Understand How the Sort Method Operates on Javascript Arrays

How to Sort String and Numbers in JavaScript

I was assisting a friend in constructing a sorting table with data in Typescript and he ran into some odd behavior along the way. In this lesson, we will explore what occurs in Javascript when the sort method is used with strings and numbers.

Sorting String

The sort method helps us to sort the data. For example, we have a list of words to order alphabetic.

const words = [ 'a', 'd','c', 'b']
words.sort()
console.log(words) // ["a", "b", "c", "d"]

Excellent works! Let's add the "W".

const words = [ 'a', 'd','c', 'b', 'W']
words.sort()
["W", "a", "b", "c", "d"]

Something is weird; the W uppercase is at the beginning. It is because the default string sorting is case-sensitive.

We must pass a comparison function to the sort method to solve it. Inside, call two functions toLowerCase() and localeCompare() to compare case-sensitive.

words.sort((a,b) => a.toLowerCase().localeCompare(b.toLowerCase()));
//["a", "b", "c", "d", "W"]

MDN: The default sort order is ascending, built upon converting the elements into strings, then comparing their UTF-16 code unit value sequences.
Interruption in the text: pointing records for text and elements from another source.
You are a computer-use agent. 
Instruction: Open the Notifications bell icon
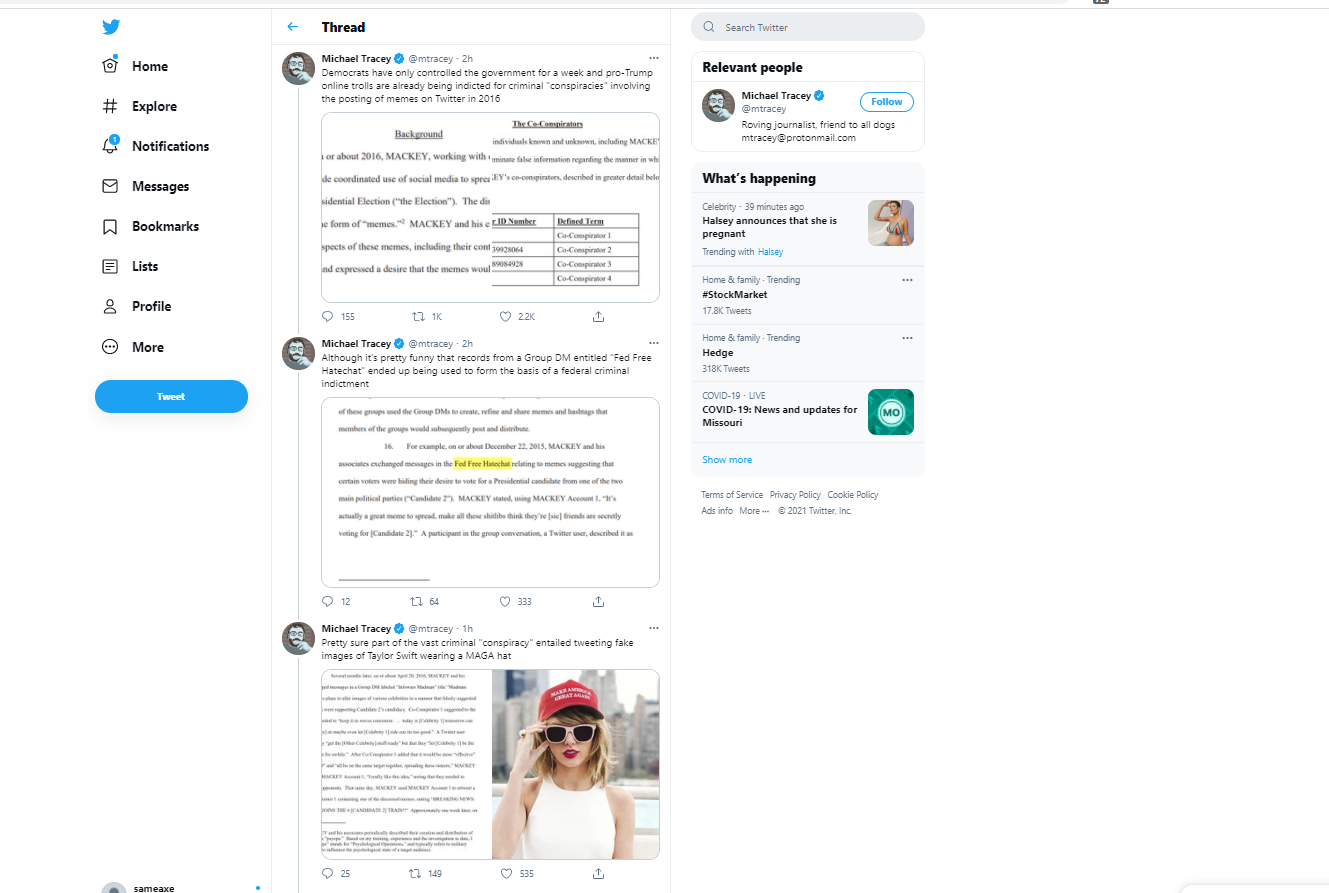(111, 146)
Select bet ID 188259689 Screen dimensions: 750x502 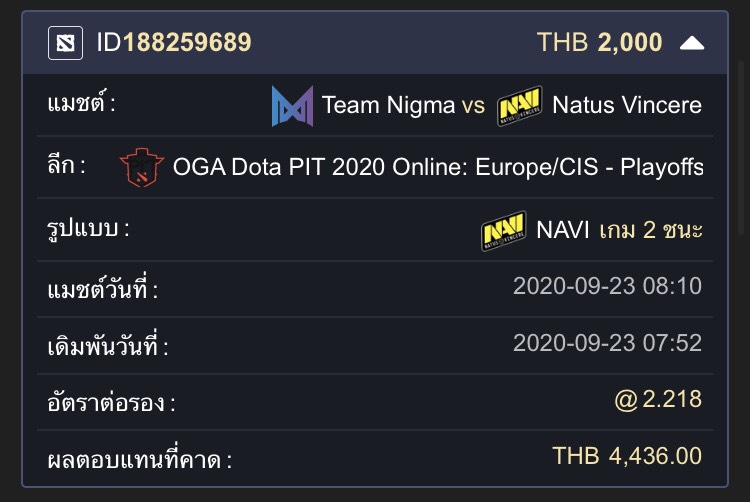[174, 43]
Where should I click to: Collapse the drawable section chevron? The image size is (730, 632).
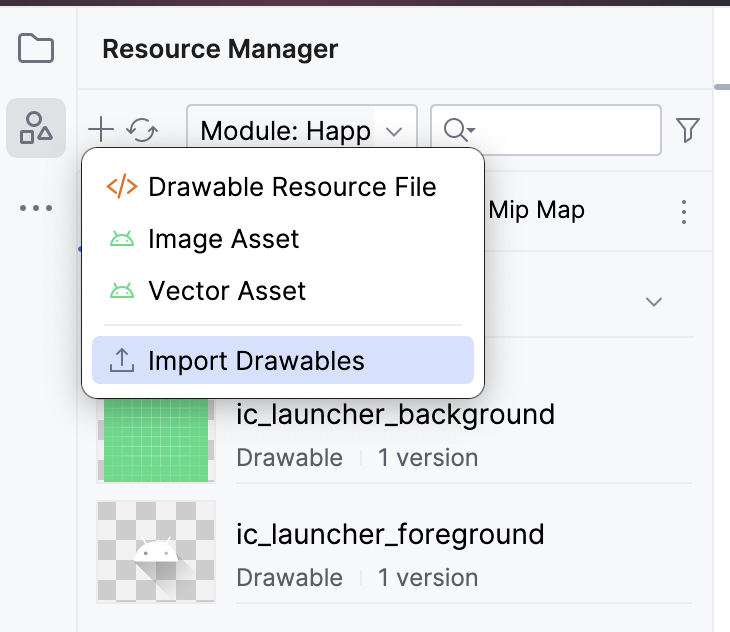point(654,301)
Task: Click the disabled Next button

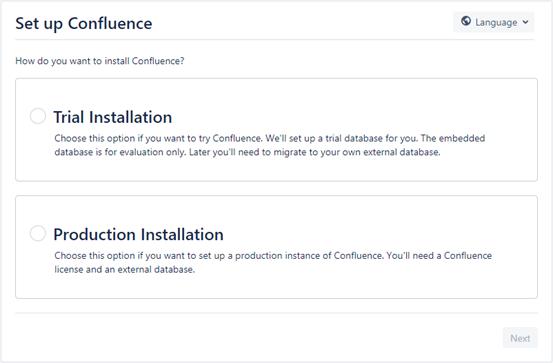Action: tap(520, 338)
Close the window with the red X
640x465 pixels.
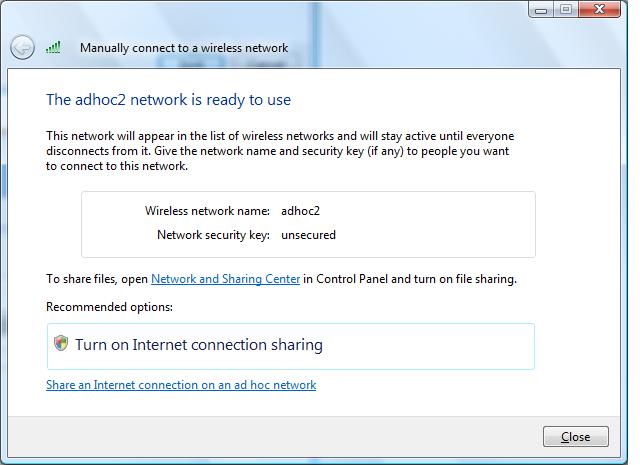[x=599, y=9]
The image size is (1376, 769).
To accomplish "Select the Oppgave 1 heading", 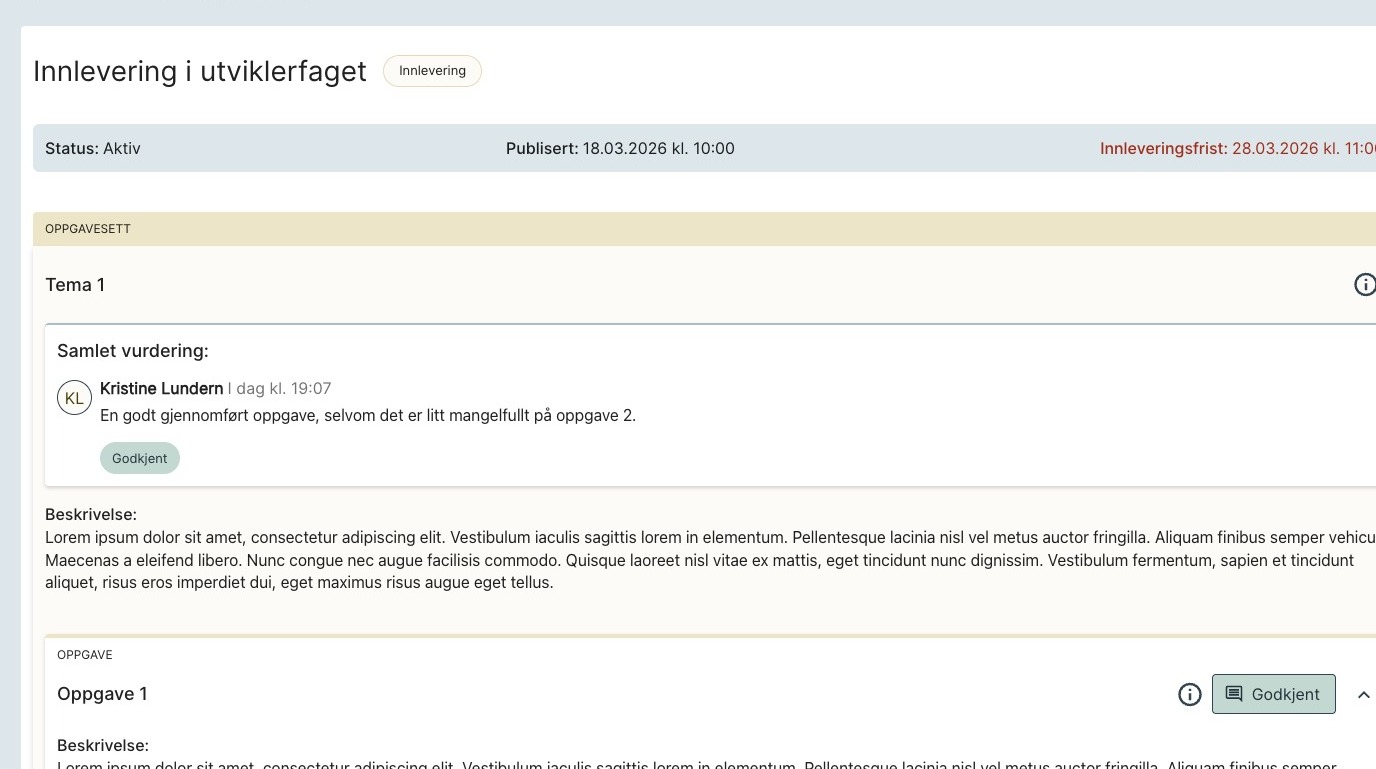I will (102, 694).
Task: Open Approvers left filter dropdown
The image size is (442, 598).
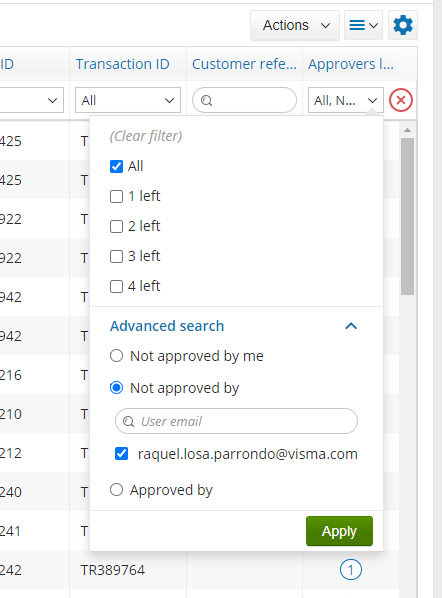Action: point(346,100)
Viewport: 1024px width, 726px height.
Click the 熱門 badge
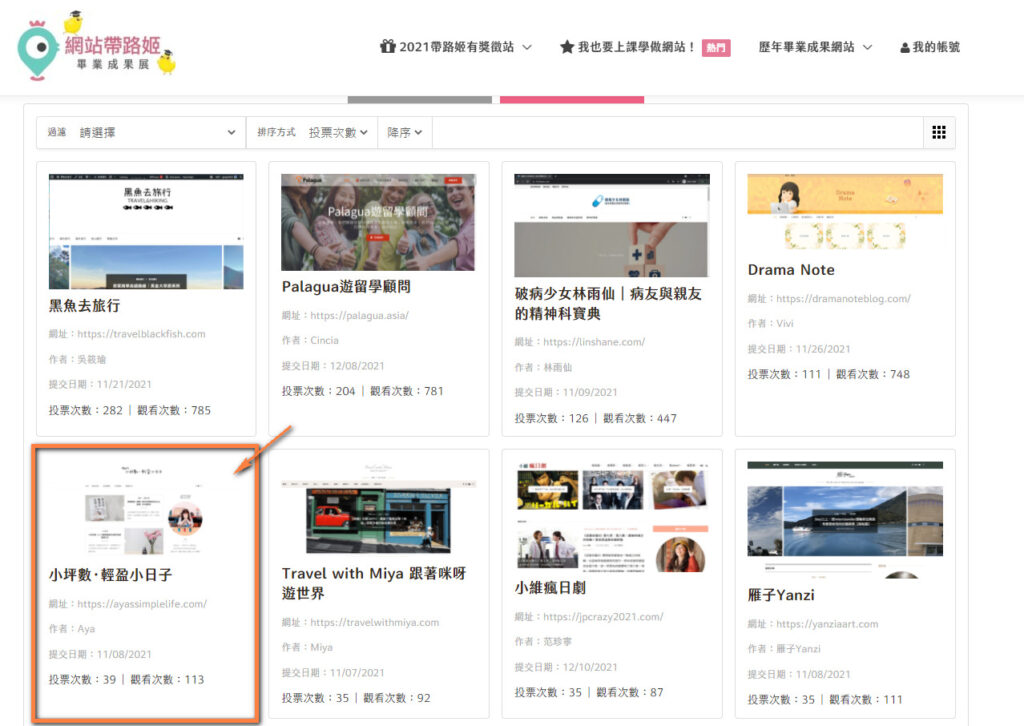[x=716, y=47]
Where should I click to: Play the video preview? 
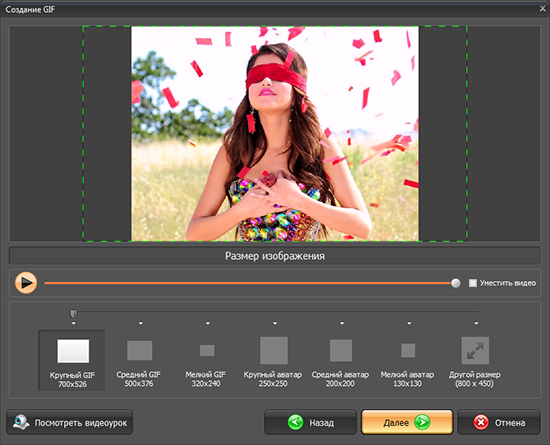(x=26, y=283)
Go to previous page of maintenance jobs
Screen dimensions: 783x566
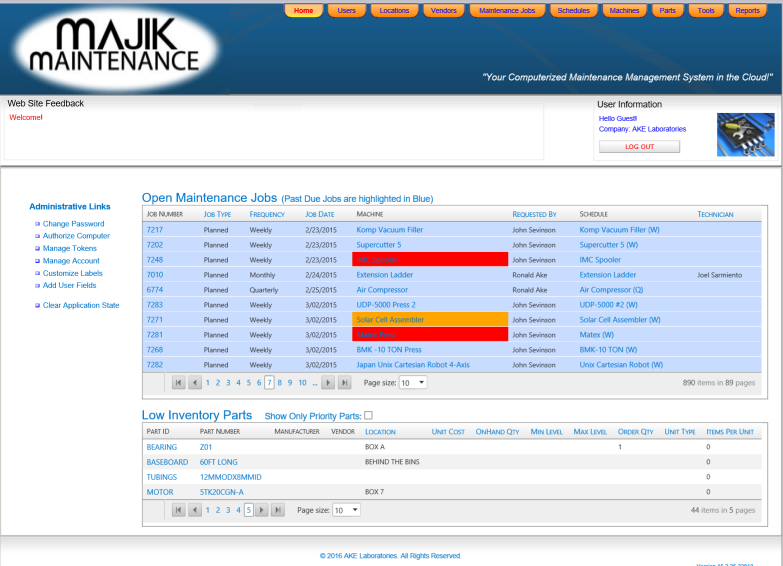click(194, 383)
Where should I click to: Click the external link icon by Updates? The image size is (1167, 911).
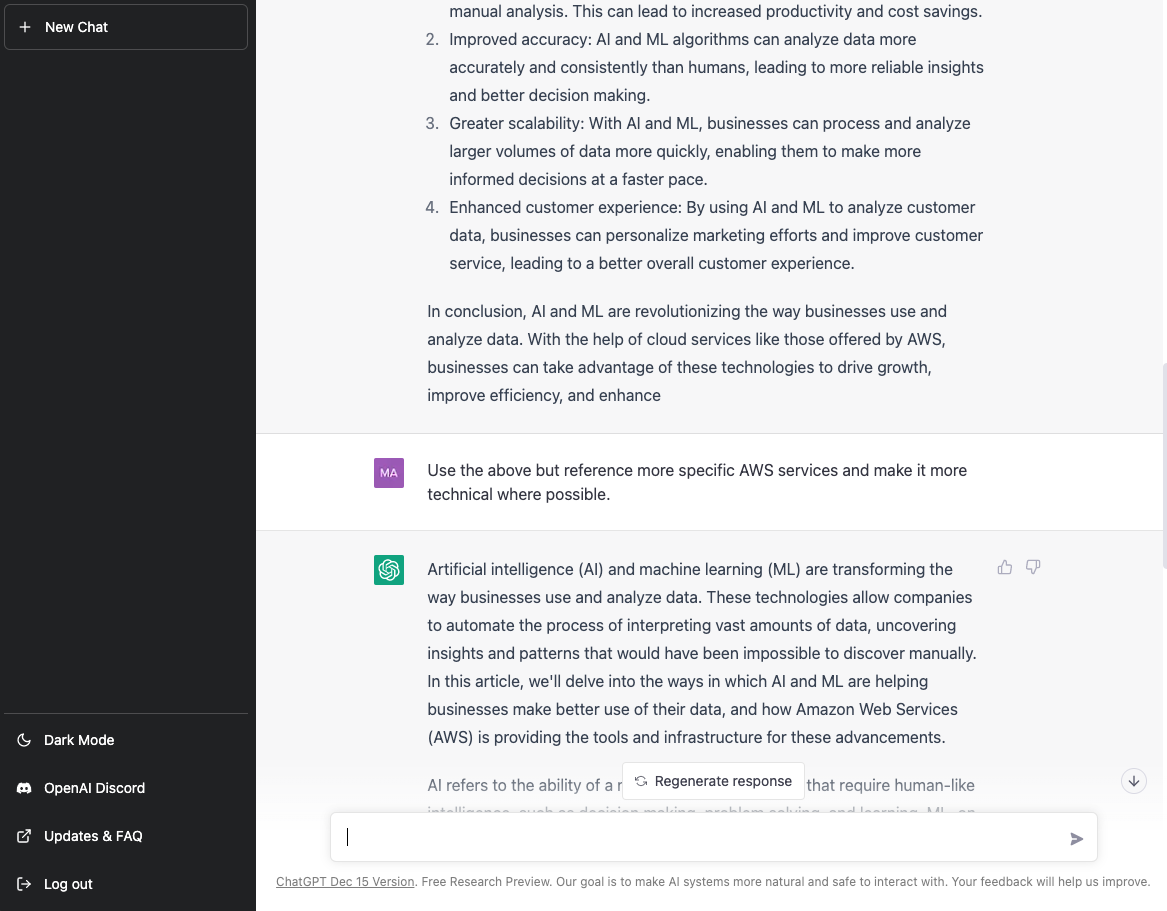[x=25, y=836]
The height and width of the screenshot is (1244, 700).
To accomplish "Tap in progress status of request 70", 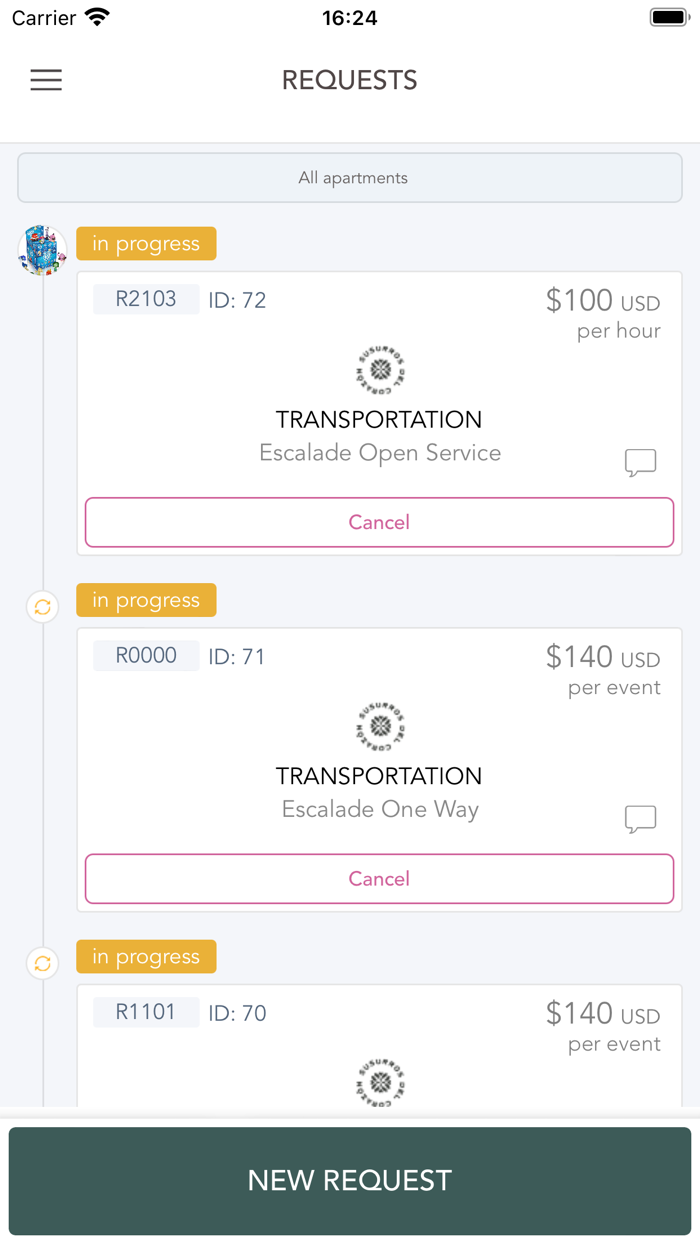I will tap(146, 957).
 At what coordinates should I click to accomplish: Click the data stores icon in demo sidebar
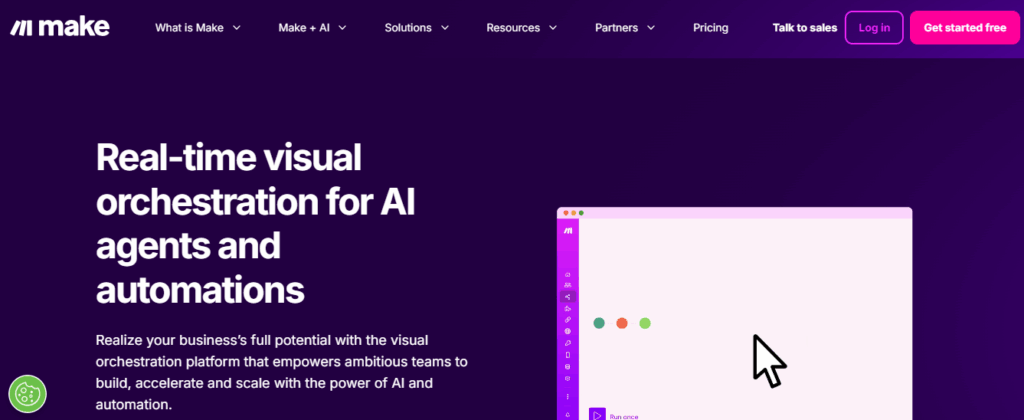point(568,366)
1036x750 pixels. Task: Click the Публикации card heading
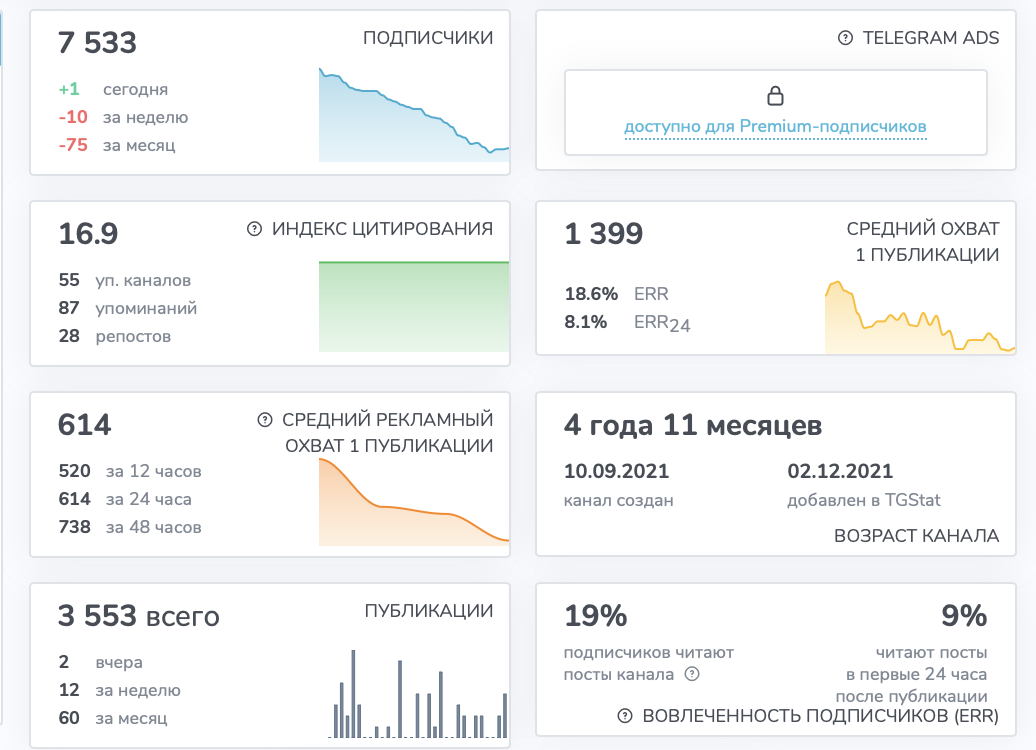click(429, 611)
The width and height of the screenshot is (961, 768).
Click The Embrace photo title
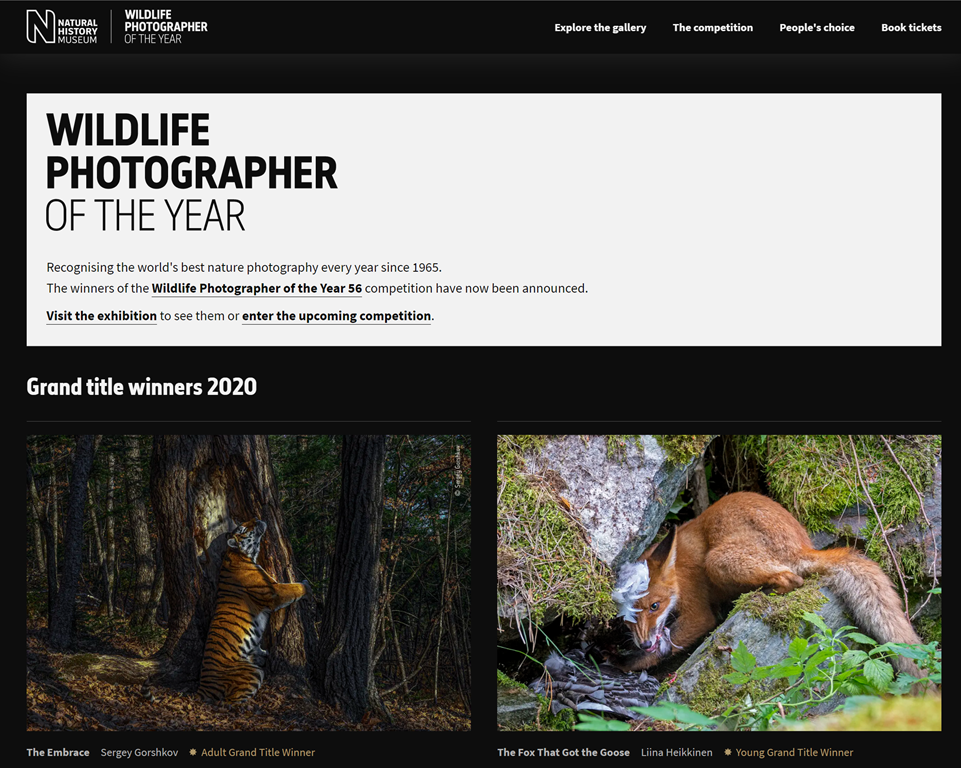tap(58, 752)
Read more about the sort method in Arrays.

Perfect! It works. Let's continue with the numbers.

Sorting Numbers

We have a list of numbers to sort ascending using the sort method.

const loteryNumbers = [ 15, 44, 4, 33, 8]
loteryNumbers.sort()
console.log(loteryNumbers)
// [15, 33, 4, 44, 8]

The sort method isn't working properly, because it automatically converts the values to strings for comparison. It works in a similar way to a dictionary, so "abandon" would come before "abandoned" and "abbey".

abandon            
abandoned        
abbey
abbreviate

We solve it using a comparison function again in the sort method with two parameters and compare the values with the following logic:

  • If the first value is less, the second returns negative -1.

  • If they are equal, return 0

  • If the first is higher than the second, positive 1.

Something like:

 if(a > b) {
    return 1
 }
 if(a === b){
   return 0
 }
 if(a < b) {
   return -1
 }

The simplified version a - b comparison to cover all the scenarios:

loteryNumbers.sort((a,b) => a - b) //ascending [4, 8, 15, 33, 44]
loteryNumbers.sort((a,b) => b - a) //descending [44, 33, 15, 8, 4]

Perfect, we are sorting the numbers in descending and ascending ways.

Recap

This lesson discussed using the sort method in Javascript for strings and numbers. It covered how to order strings alphabetically, make sorting case-insensitive, and order numbers in ascending and descending order using comparison functions.